Altice poursuit son ascension sur le marché européen des télécoms. Le groupe brésilien Oi a annoncé dans la nuit de lundi à mardi la cession de sa filiale Portugal Telecom à la holding luxembourgeoise, pour 7,4 milliards d’euros. « A la suite de l'approbation de l'opération, Oi vend à Altice la totalité des actions de PT pour la valeur de 7,4 milliards d'euros », a indiqué Oi à l'organisme de régulation du marché brésilien.

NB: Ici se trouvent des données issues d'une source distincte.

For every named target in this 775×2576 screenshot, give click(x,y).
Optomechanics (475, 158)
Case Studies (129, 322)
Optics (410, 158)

Il a ajouté qu'il recevrait 500 millions d'euros supplémentaires liés aux revenus futurs de PT. Les actifs internationaux de PT (Africatel, Timor Telecom, …) restent la propriété d’Oi.

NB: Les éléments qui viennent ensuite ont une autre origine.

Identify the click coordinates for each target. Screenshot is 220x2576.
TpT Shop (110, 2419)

Soutenu par un syndicat de cinq banques - JPMorgan, Morgan Stanley, Deutsche Bank, Goldman Sachs et Credit Suisse- Altice l’a emporté face aux fonds d’investissement Apax Partners et Bain Capital. Il a cependant dû relever son offre initiale - 7,025 milliards d’euros en cash et 400 millions liés aux revenus futurs.

Ce rachat consolide un peu plus l’empire de Patrick Drahi, le patron d’Altice, après les acquisitions de SFR (marié à Numericable) et de Virgin Mobile en France. Portugal Telecom détient entre 40% et 50% des parts des marchés de la téléphonie mobile et du haut débit ainsi que de la télévision au Portugal. Altice compte faire jouer les synergies avec ses deux filiales locales, Cabovisao et Oni, mais a promis de poursuivre le déploiement du réseau de fibre optique, déjà bien avancé, et compte créer 4000 emplois dans le cadre de ce rachat. Quitte à alourdir un peu plus sa dette, qui atteint avant ce rachat 18 milliards d’euros (en comptant les filiales) soit 4,5 fois l’Ebitda. Cette stratégie d’acquisitions avec un fort effet de levier semble plaire au marché : depuis le début de l’année, le titre a plus que doublé. Vers 11h mardi, il cède 0,4% sur un marché parisien en repli de 1,1%.